Filter the listing below down to the lines containing the word "computer".
Segment Open
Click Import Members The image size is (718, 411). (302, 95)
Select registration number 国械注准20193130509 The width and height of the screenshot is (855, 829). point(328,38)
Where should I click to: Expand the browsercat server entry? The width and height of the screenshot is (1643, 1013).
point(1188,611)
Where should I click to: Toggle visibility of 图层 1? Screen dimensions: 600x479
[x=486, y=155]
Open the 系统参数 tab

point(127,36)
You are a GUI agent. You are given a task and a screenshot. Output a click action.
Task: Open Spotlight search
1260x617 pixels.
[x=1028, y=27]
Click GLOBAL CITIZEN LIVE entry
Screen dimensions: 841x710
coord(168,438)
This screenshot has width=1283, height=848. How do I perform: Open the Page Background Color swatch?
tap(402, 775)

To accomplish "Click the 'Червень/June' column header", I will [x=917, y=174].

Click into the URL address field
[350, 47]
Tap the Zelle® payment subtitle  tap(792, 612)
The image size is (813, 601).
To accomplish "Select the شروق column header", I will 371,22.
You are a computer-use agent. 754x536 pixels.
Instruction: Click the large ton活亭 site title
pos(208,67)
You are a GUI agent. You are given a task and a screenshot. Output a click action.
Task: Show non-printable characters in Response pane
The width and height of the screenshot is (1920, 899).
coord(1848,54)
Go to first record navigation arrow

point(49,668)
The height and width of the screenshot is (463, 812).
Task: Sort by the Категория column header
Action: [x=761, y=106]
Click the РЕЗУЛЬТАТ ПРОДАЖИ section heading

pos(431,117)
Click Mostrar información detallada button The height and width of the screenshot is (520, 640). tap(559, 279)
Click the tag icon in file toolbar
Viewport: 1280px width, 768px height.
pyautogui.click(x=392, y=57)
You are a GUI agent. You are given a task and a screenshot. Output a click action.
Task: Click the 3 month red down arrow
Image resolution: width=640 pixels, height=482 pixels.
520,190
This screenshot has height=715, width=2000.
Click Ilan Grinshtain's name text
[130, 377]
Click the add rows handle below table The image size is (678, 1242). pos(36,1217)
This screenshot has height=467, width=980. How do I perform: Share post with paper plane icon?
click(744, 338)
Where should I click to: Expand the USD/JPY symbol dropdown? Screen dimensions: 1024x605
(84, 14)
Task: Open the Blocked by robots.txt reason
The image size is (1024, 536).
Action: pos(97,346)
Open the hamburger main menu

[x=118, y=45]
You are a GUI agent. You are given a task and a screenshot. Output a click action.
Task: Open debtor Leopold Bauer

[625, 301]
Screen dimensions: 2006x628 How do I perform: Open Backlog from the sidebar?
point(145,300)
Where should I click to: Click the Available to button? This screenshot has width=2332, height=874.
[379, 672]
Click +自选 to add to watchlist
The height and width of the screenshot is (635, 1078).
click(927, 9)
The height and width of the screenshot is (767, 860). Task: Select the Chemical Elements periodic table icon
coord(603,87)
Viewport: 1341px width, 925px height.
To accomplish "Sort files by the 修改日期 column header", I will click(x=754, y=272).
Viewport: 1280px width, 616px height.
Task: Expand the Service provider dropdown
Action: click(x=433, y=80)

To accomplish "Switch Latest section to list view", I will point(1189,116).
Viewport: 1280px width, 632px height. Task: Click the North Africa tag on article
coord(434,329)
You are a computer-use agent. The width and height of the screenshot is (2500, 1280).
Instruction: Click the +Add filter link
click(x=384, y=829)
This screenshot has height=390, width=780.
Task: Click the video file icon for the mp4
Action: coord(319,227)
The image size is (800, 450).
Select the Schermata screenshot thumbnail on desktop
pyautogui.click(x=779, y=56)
Segment Closed
*SOLUTION TO THE PROBLEM*
You are a computer-use agent. 754x536 pixels.
You are a computer-use agent. The width and height of the screenshot is (2500, 1280).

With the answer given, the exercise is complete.